= Requirement =
Below are the records. List every line holding the word "blue".

= Input data =
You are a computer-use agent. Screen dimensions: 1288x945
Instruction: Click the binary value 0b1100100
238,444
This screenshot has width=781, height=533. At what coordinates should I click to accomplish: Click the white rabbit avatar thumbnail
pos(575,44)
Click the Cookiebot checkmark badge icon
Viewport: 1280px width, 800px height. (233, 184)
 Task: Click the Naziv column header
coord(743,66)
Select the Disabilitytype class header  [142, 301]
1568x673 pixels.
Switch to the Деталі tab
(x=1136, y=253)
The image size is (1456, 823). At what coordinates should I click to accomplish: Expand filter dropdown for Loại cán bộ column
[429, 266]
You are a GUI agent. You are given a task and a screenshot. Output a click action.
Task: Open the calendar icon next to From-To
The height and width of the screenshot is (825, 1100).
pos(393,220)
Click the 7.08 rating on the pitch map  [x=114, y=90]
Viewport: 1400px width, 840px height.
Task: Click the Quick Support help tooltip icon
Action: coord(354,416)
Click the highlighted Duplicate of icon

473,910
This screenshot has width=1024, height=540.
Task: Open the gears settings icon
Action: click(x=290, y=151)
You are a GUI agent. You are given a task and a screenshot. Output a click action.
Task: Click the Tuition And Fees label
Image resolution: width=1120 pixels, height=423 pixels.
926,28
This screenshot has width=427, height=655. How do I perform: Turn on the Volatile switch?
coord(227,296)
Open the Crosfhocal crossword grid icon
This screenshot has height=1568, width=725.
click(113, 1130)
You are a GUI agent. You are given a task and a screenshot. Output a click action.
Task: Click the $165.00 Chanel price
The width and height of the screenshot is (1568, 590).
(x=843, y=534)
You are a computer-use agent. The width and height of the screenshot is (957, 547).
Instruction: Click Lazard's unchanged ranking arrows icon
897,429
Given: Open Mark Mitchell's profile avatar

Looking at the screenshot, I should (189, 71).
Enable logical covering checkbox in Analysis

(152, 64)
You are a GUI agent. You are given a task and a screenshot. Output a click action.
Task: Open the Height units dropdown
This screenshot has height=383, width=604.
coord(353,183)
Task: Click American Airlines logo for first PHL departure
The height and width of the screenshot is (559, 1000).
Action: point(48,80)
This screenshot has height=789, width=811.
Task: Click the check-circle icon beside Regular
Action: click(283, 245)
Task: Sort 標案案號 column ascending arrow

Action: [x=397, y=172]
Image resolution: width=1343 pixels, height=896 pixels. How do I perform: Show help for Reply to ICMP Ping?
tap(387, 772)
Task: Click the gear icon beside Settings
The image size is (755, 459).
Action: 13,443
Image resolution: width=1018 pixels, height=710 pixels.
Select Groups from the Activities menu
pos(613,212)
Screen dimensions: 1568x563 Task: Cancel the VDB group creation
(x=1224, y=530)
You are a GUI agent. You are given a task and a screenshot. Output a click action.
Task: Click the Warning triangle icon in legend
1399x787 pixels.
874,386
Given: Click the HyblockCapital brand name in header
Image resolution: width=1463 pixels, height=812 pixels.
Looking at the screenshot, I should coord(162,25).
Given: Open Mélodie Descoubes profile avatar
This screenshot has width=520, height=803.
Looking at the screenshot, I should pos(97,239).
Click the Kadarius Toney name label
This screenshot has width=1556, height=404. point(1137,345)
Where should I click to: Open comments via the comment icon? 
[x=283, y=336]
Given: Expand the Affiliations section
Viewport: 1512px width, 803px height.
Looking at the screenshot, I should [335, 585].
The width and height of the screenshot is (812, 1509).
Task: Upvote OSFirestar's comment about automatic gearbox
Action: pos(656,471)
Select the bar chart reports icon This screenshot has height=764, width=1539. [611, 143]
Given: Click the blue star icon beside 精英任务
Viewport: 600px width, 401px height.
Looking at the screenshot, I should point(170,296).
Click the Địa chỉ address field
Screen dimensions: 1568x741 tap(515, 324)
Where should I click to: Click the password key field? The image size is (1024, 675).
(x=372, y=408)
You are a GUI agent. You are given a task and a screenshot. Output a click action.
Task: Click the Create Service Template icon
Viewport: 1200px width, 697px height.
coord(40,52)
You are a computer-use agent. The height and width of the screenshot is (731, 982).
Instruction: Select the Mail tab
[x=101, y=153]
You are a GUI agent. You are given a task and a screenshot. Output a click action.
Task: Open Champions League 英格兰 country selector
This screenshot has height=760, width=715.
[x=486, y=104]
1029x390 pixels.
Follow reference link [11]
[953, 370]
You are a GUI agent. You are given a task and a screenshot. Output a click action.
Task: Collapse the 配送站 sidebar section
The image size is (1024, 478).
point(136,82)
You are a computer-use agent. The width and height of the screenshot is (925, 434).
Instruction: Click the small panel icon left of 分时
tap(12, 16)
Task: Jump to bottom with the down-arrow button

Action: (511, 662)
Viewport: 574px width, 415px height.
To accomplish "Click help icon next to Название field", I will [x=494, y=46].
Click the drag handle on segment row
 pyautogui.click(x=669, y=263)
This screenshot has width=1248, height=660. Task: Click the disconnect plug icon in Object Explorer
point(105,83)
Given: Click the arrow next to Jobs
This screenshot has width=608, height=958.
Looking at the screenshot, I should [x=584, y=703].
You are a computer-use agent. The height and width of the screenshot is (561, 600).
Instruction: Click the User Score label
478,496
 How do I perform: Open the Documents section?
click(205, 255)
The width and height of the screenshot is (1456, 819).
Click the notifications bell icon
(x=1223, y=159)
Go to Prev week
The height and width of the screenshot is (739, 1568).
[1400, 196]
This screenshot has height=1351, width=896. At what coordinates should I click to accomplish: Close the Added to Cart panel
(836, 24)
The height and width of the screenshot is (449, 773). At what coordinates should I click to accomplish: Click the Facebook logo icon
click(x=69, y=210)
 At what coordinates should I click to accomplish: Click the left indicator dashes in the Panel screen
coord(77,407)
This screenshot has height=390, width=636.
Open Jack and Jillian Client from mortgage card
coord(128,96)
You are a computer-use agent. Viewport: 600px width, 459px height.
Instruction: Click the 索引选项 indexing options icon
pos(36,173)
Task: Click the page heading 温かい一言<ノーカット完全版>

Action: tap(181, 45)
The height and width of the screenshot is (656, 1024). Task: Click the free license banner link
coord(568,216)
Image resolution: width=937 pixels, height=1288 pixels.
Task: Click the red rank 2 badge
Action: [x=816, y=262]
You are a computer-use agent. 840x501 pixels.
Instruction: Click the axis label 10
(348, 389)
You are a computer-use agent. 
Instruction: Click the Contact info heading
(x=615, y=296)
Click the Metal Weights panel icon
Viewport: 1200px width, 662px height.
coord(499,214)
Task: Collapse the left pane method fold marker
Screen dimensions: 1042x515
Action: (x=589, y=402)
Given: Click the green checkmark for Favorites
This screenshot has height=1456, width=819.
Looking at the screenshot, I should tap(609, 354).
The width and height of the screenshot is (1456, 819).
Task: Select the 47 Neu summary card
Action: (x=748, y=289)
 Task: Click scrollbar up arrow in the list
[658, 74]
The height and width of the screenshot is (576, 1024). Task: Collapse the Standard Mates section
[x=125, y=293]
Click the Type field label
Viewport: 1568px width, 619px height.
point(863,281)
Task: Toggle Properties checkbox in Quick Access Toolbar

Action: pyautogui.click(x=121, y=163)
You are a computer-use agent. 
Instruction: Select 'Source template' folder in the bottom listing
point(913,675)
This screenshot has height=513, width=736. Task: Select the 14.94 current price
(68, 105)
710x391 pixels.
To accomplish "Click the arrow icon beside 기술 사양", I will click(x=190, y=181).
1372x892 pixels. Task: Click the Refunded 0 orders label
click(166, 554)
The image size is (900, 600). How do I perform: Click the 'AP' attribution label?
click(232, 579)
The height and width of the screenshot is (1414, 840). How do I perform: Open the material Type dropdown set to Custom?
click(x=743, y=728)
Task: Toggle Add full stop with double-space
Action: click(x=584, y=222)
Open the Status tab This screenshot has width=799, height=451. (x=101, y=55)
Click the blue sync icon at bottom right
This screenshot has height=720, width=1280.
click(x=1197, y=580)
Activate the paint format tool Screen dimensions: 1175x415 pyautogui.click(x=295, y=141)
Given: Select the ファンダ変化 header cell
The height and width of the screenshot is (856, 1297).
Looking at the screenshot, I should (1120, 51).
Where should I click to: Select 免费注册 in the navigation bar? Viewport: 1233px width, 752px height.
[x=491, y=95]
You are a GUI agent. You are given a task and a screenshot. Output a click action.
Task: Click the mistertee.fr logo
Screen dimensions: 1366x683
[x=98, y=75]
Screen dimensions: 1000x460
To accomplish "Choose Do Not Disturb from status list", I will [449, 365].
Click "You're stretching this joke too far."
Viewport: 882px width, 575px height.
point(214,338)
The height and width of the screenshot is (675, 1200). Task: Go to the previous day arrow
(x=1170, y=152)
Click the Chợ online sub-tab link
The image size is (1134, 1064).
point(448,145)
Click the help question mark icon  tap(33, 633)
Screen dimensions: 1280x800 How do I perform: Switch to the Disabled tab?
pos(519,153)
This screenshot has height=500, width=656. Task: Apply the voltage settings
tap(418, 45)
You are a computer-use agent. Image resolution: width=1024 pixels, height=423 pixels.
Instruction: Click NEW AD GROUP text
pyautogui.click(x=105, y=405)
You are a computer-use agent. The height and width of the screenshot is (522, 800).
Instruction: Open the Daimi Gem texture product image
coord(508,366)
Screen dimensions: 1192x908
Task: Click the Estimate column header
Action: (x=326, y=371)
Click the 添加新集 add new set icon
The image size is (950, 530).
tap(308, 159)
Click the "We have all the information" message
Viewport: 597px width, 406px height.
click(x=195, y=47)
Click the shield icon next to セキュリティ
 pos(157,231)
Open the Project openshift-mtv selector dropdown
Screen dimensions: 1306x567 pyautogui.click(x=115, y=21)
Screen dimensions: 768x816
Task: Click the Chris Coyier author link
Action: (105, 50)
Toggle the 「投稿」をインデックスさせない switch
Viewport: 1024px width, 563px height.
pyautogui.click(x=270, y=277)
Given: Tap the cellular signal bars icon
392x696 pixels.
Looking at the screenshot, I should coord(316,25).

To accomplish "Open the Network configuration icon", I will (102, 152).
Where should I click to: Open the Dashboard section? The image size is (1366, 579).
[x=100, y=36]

= Result for this exercise =
Given: Click the blue star icon beside 精英任务
Click the blue sync icon at bottom right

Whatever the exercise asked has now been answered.